** start PAGE TEXT **

# Sourcing parts for a home built cable weights machine



## FatLad78 (Aug 13, 2013)

Hope this is the right section.

I'm looking at making my own wall mounted lateral pull down machine with a maximum capacity of about 100kg. My landlord is a builder and metal fabricator by trade and has kindly said he'd build and wall mount it for me providing I source some of the more intricate parts.

I've already checked with www.expertfitnessuk.co.uk about the sort of cabling I'll need, however one thing they don't sell is complete pulleys.

Does anyone know anywhere in the UK that sells a complete pulley with mounting bracket that will be suitable for my purposes? Worst case scenario, I'll just get some heavy duty rubber castor wheels and rip the rubber tyre off, exposing the pulley "wheel" (seen a video on youtube showing something similar) like the ones from ebay here http://www.ebay.co.uk/itm/Industrial-4-x-40mm-castor-caster-wheels-2-fixed-2-swivel-metal-trolley-bogey-/190702152691?pt=UK_Lifting_Moving_Equipment&hash=item2c66bbebf3.

Any help appreciated.


----------



## Marshan (Aug 27, 2010)

Would you not go to some sort of scrap yard or breakers yard....an engineering workshop...theyre bound to have those type of things. Even the majority of hardware merchants or farmers co-ops have pulley wheels.


----------



## Proteen Paul (Apr 6, 2012)

FatLad78 said:


> Hope this is the right section.
> 
> I'm looking at making my own wall mounted lateral pull down machine with a maximum capacity of about 100kg. My landlord is a builder and metal fabricator by trade and has kindly said he'd build and wall mount it for me providing I source some of the more intricate parts.
> 
> ...


Perhaps boat parts?..... Lot of ropes and pulleys on a sail boat?


----------



## hometrainer (Apr 9, 2003)

Good old ebay loads on there


----------



## FatLad78 (Aug 13, 2013)

Tried ebay and boat pulleys. No joy as every one of the ebay stores I've spoken to over the phone say they don't think their pulleys will take that much weight and hammering. I was surprised at just how little there was on fleabay. It's mainly little diddy clothes line pulleys.

Hmm, scrappies and farmers shops. Never thought of that. I've got a few round my way, I'll see what they've got.


----------



## Marshan (Aug 27, 2010)

hometrainer said:


> Good old ebay loads on there


Good call mate, so obvious!!


----------



## FatLad78 (Aug 13, 2013)

** end PAGE TEXT **
** start DATASET ENTRIES **

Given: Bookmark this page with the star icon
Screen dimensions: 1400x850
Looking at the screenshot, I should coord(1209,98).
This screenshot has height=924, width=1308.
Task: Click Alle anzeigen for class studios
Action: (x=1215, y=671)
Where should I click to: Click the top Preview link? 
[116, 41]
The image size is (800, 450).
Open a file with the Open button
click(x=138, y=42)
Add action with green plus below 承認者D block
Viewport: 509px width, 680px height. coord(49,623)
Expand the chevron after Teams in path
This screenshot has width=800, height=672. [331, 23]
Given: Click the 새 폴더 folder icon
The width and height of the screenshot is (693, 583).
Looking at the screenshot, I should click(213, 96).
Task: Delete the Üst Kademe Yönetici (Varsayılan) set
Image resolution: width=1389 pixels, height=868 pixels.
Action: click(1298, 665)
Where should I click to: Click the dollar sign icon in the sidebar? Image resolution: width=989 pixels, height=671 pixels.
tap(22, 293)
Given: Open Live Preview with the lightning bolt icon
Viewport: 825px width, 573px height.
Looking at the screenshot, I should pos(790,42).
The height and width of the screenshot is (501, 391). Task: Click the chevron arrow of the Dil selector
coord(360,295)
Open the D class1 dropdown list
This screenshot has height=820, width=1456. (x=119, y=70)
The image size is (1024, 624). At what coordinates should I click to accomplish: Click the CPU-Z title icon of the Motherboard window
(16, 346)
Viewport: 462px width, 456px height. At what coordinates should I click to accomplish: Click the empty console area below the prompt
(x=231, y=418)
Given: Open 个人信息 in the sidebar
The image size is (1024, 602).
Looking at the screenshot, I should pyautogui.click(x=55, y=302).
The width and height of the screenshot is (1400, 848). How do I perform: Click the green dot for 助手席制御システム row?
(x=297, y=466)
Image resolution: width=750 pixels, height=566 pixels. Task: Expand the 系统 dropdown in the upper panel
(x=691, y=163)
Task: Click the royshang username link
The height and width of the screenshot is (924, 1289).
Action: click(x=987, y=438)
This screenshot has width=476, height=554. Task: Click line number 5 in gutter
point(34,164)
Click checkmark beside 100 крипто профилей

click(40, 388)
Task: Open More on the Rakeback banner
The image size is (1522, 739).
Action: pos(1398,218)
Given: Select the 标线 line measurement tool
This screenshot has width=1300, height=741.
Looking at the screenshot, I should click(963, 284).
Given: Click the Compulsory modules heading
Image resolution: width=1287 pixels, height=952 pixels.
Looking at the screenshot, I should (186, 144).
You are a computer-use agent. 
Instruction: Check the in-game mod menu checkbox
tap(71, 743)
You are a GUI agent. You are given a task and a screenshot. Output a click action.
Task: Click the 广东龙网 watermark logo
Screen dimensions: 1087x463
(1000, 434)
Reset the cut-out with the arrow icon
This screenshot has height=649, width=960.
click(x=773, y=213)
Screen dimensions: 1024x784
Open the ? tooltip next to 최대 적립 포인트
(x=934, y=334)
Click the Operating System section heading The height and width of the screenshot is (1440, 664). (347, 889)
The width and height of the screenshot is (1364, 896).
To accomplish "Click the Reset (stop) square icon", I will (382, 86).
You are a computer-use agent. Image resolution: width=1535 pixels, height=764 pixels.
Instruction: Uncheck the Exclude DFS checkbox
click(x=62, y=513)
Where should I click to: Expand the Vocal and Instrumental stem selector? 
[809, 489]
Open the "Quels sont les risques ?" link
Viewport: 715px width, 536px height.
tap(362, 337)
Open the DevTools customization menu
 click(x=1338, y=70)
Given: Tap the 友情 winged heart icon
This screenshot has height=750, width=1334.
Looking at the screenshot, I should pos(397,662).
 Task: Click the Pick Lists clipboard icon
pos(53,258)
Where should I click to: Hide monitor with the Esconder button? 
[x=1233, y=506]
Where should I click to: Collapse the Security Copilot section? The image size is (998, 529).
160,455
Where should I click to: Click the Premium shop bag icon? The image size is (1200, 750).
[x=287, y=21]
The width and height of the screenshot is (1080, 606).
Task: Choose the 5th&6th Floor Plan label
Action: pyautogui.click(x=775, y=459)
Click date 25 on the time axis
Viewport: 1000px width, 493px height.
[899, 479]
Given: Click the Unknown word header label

** end DATASET ENTRIES **

* **OBJECTIVE 1**: In the forum thread about pulleys, what trades does FatLad78's landlord work in?
* **OBJECTIVE 2**: Reproduce word for word the part of the forum thread about pulleys between "## hometrainer (Apr" and "clothes line pulleys.", inclusive.

* **OUTPUT 1**: He is a builder and metal fabricator.

* **OUTPUT 2**:
## hometrainer (Apr 9, 2003)

Good old ebay loads on there


----------



## FatLad78 (Aug 13, 2013)

Tried ebay and boat pulleys. No joy as every one of the ebay stores I've spoken to over the phone say they don't think their pulleys will take that much weight and hammering. I was surprised at just how little there was on fleabay. It's mainly little diddy clothes line pulleys.